FT requires its own Gigabit Ethernet network interface card for sending fault-tolerance logging traffic. A 10GigE connection is recommended.
To its credit, VMware did make it remarkably easy to enable FT: It's a simple command on the right-click menu of a VM. The company also ensured that FT could be enabled or disabled on a per-VM basis. Be aware, however, that FT only works within clusters that already have VMware high availability enabled.
Will FT make the big splash that VMware hopes it will? Given its current limitations, many organizations may hold off on widespread use of the technology, perhaps waiting until the first update. Still, FT might be just the solution sought by virtualization administrators who are charged with ensuring VM uptime.

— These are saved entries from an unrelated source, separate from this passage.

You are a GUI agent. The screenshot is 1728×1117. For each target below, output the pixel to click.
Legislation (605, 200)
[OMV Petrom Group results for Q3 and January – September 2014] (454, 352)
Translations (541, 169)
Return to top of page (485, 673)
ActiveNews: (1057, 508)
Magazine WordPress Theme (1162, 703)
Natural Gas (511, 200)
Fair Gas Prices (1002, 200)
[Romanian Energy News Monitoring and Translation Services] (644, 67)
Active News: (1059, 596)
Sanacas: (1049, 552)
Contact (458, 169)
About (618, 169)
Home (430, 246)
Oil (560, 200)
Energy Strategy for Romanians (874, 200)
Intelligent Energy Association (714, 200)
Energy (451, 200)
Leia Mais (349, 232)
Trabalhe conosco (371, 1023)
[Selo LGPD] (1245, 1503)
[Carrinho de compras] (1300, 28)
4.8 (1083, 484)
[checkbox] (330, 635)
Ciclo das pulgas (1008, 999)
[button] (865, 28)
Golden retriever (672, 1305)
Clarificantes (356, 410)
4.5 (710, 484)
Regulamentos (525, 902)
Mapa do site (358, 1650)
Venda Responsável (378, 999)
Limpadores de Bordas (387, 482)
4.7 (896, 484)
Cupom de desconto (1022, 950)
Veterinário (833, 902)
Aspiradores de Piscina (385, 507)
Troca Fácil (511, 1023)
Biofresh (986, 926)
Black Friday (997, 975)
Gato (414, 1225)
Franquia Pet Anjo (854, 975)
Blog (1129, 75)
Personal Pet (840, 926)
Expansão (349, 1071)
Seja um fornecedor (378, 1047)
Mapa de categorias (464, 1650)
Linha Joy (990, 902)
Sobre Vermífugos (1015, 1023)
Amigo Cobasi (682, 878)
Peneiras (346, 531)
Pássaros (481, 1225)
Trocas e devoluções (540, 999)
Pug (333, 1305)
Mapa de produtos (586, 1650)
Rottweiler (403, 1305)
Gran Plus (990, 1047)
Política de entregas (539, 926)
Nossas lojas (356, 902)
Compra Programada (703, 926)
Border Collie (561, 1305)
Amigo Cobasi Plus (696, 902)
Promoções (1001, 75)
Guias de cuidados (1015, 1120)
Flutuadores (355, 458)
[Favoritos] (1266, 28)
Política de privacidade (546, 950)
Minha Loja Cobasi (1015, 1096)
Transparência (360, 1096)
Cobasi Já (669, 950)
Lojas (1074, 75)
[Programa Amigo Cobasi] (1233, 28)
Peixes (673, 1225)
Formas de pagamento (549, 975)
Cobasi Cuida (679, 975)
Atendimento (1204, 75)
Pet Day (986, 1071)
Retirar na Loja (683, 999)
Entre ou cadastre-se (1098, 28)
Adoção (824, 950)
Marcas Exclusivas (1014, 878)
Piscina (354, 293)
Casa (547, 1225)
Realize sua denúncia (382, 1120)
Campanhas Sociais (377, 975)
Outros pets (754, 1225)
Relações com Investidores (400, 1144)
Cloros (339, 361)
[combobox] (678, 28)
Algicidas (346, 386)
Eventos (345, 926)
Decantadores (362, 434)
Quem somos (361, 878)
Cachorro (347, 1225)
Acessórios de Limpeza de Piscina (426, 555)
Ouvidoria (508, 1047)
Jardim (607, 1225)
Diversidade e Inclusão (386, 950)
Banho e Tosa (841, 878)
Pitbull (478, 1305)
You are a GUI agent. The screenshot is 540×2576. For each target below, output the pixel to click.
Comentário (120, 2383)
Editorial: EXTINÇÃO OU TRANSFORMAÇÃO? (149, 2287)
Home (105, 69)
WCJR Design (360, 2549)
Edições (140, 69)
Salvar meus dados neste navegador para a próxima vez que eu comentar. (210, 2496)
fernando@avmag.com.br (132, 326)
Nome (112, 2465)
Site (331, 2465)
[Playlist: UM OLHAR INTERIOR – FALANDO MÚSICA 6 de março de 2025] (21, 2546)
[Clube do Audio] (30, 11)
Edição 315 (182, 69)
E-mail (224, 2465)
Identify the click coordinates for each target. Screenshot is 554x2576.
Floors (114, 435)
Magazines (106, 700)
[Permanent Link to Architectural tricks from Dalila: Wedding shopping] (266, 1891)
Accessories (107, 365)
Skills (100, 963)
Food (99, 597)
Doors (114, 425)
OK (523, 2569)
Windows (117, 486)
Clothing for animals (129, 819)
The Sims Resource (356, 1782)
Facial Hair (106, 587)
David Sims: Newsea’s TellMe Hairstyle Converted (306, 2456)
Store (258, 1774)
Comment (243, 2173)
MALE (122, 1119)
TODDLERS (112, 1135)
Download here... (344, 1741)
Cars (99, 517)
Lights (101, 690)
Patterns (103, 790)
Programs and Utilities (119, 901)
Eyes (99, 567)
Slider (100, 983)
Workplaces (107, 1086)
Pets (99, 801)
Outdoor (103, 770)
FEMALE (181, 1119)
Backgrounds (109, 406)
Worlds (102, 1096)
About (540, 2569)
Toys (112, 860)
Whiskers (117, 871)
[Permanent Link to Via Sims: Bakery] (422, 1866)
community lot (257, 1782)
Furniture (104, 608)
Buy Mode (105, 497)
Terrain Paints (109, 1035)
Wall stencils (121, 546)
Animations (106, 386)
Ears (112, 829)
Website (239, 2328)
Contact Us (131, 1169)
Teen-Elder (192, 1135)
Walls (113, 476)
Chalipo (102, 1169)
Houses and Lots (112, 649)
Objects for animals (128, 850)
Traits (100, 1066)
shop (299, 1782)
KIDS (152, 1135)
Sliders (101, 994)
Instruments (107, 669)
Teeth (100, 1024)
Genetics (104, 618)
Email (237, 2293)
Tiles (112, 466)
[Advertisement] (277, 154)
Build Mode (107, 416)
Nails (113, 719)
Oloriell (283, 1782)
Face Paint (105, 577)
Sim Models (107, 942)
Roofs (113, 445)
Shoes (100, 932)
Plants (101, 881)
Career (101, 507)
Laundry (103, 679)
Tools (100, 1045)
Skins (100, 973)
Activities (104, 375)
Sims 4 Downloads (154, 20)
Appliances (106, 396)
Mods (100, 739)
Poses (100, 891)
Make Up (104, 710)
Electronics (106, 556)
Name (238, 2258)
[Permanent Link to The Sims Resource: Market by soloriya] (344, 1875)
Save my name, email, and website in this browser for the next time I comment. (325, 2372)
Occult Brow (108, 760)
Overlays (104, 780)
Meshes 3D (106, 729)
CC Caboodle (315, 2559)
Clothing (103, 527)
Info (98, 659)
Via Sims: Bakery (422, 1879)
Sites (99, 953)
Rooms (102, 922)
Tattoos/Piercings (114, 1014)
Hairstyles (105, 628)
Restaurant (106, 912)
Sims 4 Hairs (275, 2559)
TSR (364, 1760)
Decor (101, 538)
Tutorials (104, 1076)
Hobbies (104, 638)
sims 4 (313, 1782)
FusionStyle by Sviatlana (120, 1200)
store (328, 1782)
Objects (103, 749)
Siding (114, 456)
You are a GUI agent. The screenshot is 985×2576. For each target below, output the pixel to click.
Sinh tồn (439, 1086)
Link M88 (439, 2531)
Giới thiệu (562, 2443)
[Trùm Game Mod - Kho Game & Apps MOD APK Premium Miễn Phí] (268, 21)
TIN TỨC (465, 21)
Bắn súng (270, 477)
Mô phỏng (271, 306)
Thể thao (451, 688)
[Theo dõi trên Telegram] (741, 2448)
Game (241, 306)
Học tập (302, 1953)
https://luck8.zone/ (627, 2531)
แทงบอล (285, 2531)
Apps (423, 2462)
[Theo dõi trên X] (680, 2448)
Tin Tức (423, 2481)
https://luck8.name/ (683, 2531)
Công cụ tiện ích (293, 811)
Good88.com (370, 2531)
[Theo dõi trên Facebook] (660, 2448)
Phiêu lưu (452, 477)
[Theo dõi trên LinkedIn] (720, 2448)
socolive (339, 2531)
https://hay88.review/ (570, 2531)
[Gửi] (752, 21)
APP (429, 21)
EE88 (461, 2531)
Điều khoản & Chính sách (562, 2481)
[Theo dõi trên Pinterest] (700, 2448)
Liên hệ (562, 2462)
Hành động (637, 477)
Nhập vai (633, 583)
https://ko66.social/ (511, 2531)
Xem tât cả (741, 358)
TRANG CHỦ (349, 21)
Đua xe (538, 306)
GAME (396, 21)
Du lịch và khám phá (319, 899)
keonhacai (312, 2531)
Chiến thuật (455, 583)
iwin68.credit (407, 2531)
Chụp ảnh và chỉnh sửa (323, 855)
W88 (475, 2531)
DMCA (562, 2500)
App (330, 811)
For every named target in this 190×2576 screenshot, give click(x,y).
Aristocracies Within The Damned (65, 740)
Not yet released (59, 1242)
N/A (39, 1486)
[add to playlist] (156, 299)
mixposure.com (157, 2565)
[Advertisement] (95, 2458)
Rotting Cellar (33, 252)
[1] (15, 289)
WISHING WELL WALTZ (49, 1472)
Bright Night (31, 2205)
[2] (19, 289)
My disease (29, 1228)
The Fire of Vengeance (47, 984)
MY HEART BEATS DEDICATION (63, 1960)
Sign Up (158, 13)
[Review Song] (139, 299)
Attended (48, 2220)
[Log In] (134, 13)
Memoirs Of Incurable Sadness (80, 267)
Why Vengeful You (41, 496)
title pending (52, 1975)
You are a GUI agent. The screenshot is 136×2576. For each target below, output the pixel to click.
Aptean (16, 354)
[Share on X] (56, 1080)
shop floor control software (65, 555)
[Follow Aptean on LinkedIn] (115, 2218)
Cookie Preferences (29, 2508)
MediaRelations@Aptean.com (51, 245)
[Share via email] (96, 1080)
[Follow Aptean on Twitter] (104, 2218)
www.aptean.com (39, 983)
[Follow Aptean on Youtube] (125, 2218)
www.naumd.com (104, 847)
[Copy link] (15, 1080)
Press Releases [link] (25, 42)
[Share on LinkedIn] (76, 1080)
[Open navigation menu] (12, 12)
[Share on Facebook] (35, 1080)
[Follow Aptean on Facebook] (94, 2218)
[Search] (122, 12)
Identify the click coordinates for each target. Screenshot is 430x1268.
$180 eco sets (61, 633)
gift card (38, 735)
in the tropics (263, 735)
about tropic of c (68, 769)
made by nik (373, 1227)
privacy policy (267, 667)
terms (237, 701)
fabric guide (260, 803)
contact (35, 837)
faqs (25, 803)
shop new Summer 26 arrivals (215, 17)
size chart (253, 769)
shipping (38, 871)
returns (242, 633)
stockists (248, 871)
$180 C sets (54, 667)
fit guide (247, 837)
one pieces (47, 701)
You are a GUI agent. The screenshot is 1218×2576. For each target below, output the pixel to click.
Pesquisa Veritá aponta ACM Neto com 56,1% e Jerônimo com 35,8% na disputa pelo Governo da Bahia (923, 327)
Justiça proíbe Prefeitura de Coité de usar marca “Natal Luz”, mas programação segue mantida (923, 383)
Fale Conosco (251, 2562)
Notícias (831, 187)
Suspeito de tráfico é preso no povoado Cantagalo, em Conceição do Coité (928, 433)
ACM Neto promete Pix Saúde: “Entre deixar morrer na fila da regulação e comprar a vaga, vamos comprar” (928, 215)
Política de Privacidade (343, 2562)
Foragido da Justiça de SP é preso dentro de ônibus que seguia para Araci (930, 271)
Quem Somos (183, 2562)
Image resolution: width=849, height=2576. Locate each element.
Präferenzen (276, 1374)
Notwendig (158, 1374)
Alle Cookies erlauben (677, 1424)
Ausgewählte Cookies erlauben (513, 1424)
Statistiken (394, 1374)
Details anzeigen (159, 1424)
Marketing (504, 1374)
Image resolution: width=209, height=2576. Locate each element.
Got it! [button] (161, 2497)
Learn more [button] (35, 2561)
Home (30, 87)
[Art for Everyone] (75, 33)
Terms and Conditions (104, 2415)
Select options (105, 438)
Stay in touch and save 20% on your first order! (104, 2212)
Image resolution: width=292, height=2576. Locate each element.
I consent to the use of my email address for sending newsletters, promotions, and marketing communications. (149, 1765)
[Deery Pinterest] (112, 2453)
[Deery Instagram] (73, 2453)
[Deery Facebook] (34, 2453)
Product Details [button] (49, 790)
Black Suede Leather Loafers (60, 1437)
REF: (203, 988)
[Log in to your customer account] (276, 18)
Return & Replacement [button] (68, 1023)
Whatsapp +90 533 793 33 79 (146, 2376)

A Major Upgrade, Not an Overhaul
vSphere combines some major new features -- vDS, vStorage Thin Provisioning, vStorage VMFS Volume Grow and VMware FT -- with a large number of new, minor features and enhancements. The good news is that VMware Infrastructure 3 customers with active Support and Subscription will automatically receive licenses to upgrade to vSphere. A few shifts in the licensing tiers -- such as the introduction of a new, high-end licensing tier named Enterprise Plus -- may require customers to pay some additional costs when moving to vSphere, but VMware is running heavy discounts on those upgrades through the end of the year. A couple of technologies, like the Nexus 1000V and PowerPath/VE, are items that require additional purchases from Cisco and EMC, respectively.
While some of the major new vSphere features radically change the way virtualization admins and architects design and implement solutions, I don't see vSphere as revolutionary. VMware has taken the solid base provided by earlier versions of VMware Infrastructure and extended it in logical ways to make vSphere even more capable than its predecessors. That sounds pretty evolutionary to me.